(EXERCISE REQUIREMENTS): Using "Open" as the search string, find the matching lines below and copy them.

(SOURCE DATA):
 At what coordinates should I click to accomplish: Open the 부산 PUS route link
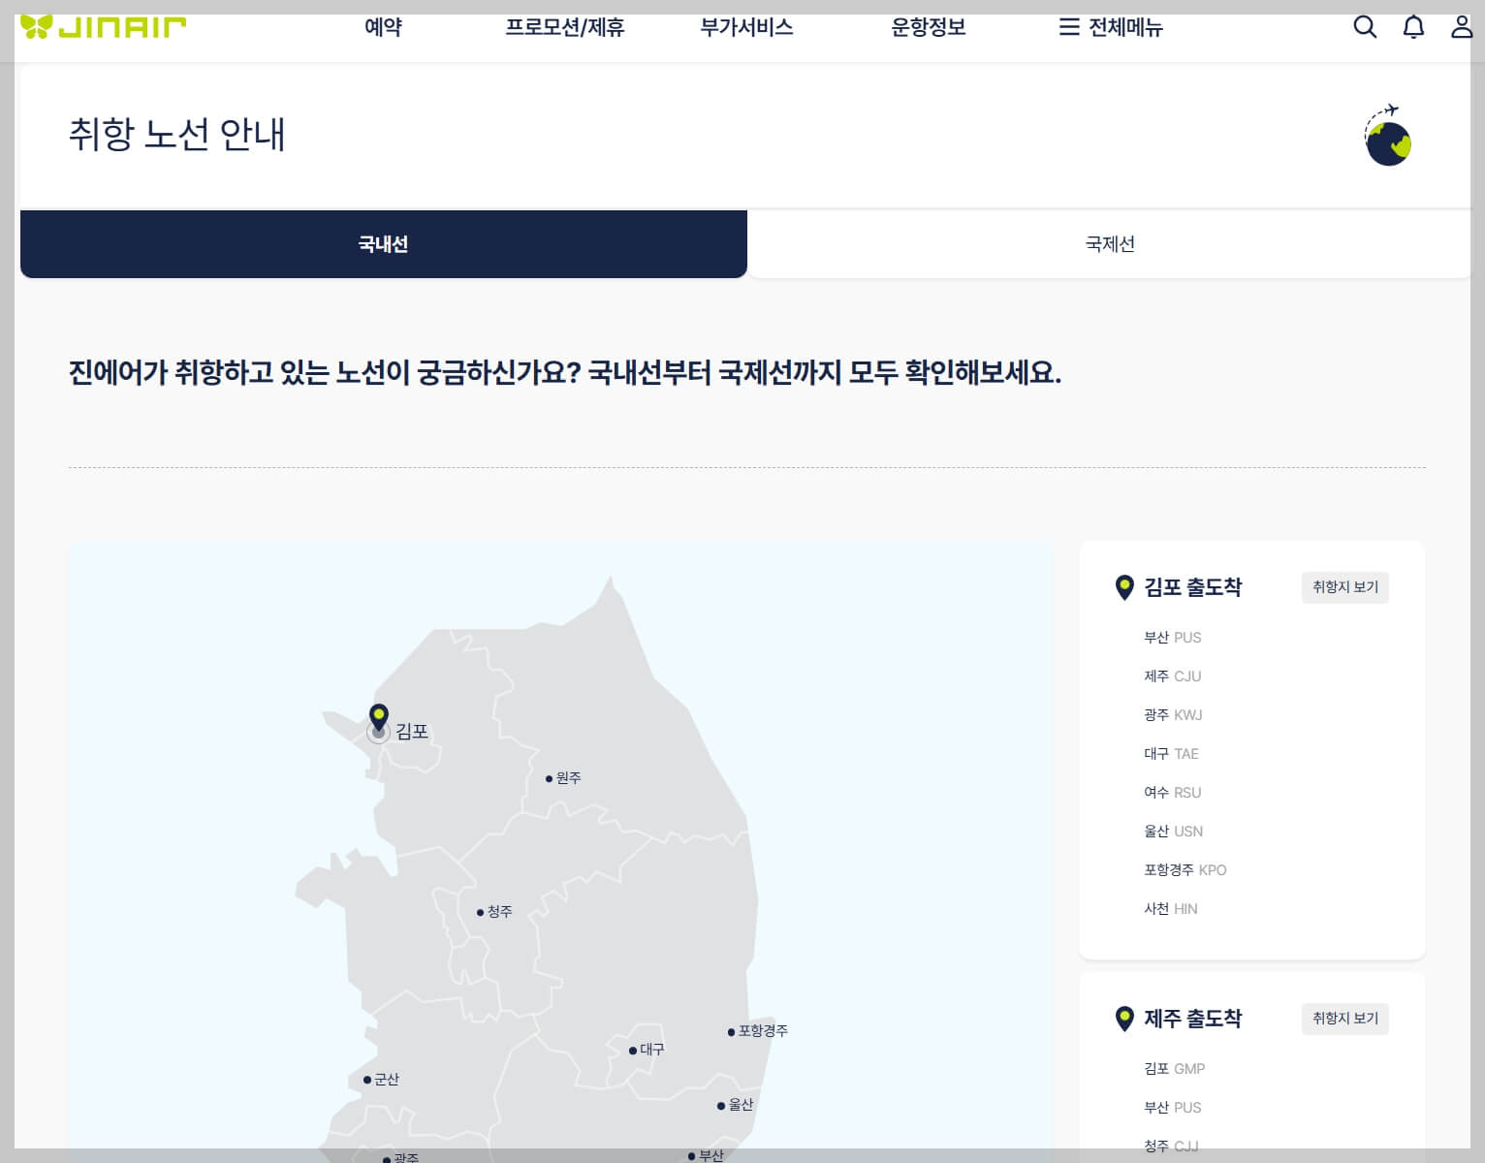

* * *

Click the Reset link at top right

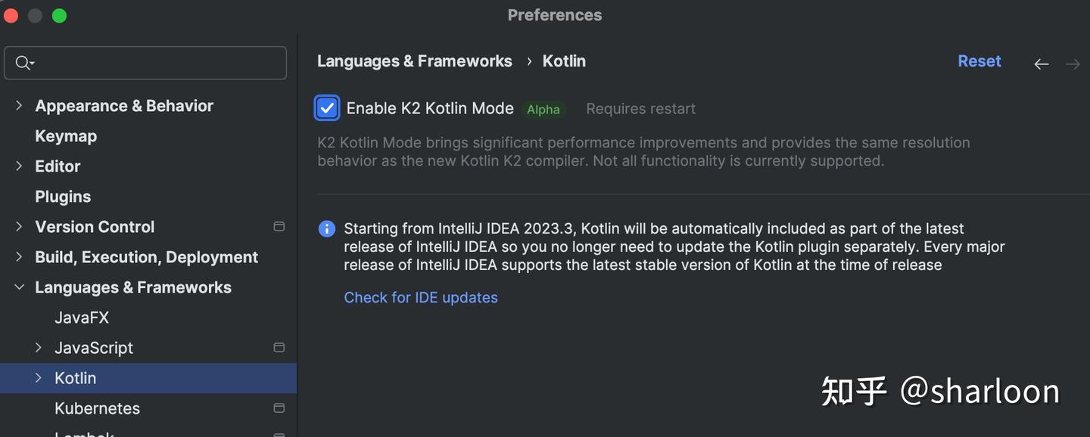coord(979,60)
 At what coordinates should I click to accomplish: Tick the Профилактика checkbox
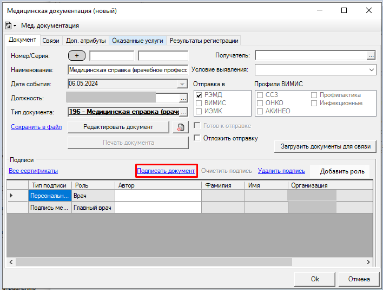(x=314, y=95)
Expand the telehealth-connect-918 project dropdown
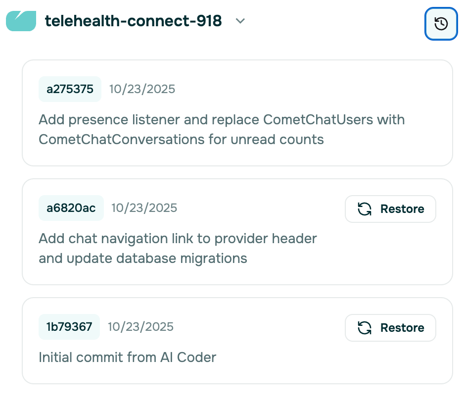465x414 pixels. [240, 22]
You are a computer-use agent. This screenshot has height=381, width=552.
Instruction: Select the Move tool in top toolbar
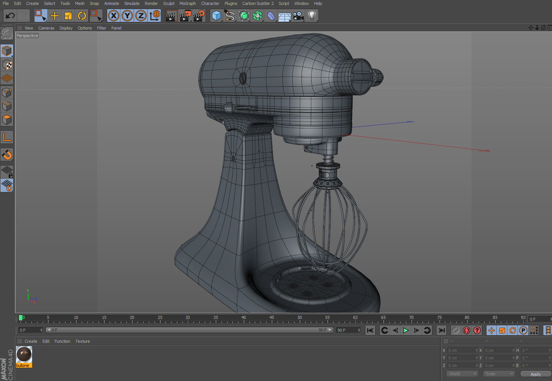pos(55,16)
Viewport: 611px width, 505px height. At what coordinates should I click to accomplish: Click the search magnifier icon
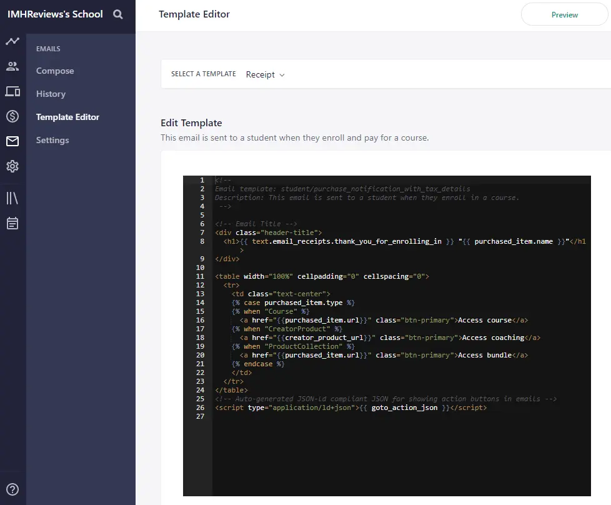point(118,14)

==

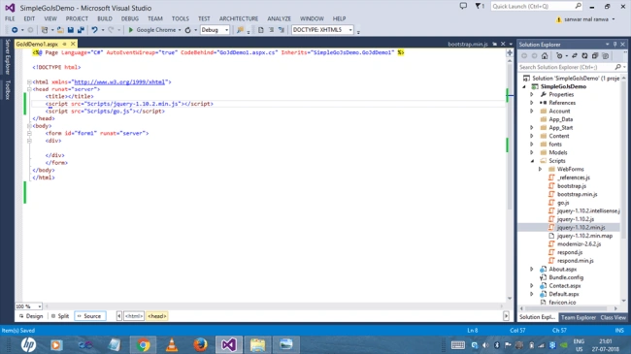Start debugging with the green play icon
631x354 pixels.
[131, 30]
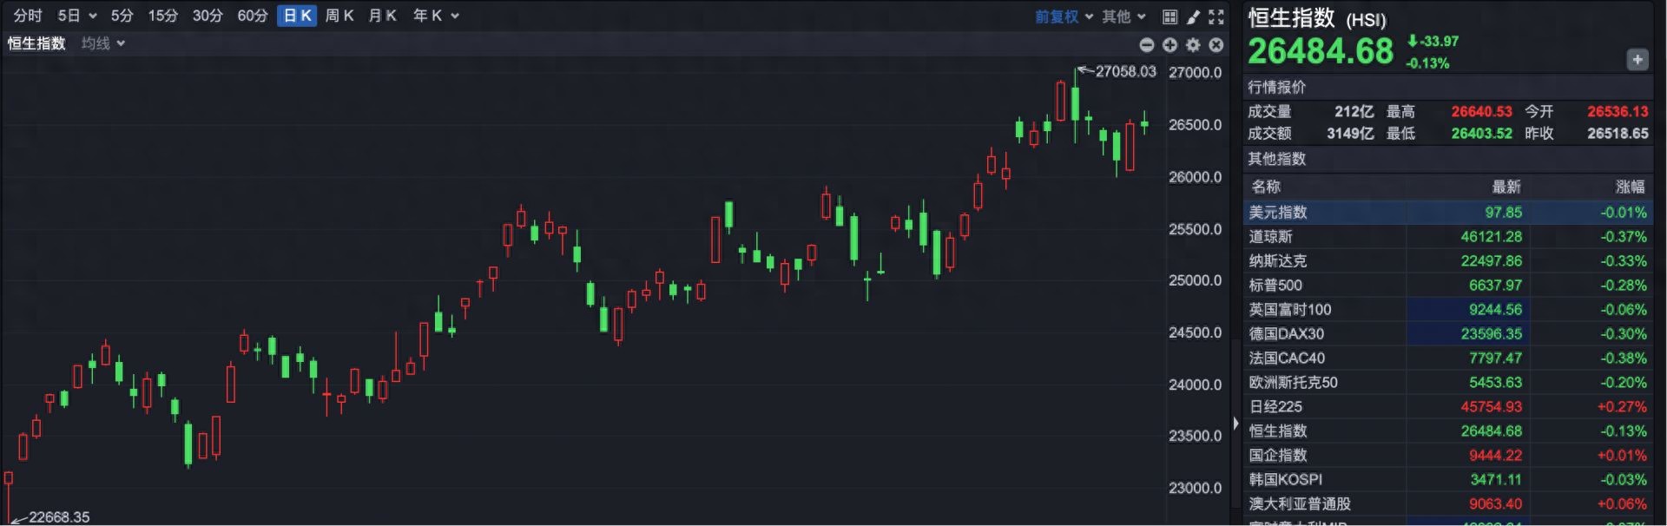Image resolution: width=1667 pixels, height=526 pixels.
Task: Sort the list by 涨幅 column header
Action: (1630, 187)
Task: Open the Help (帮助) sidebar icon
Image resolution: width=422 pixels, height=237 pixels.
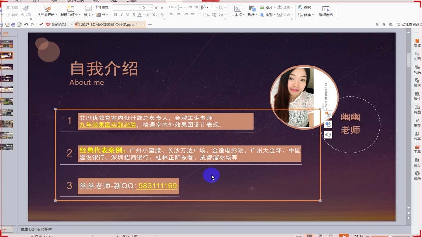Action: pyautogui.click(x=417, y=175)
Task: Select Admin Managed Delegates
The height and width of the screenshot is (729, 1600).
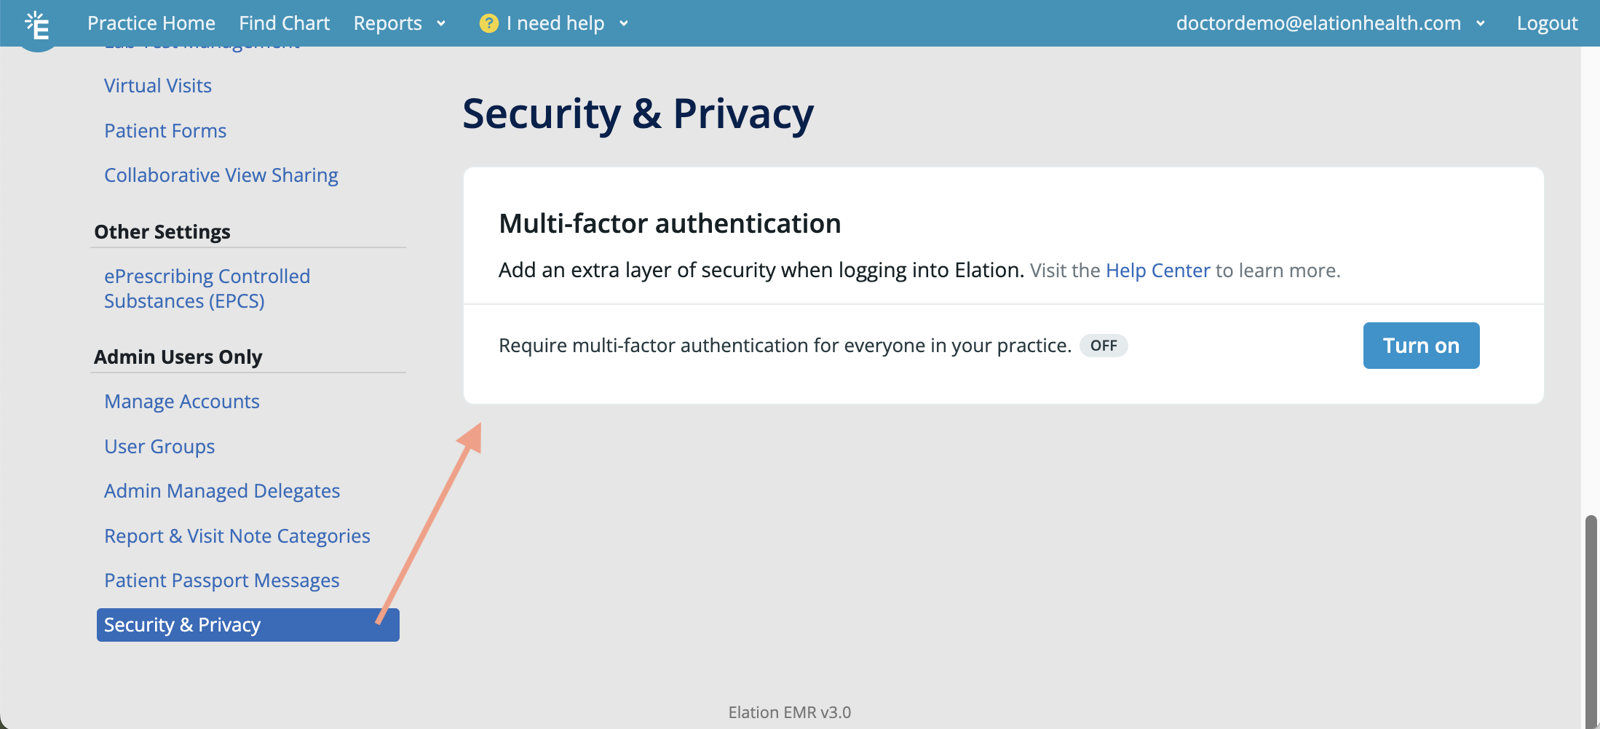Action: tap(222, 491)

(EXPECTED OUTPUT):
 At what coordinates should I click to accomplish: Open the 부산 PUS route link
Task: Open the Help (帮助) sidebar icon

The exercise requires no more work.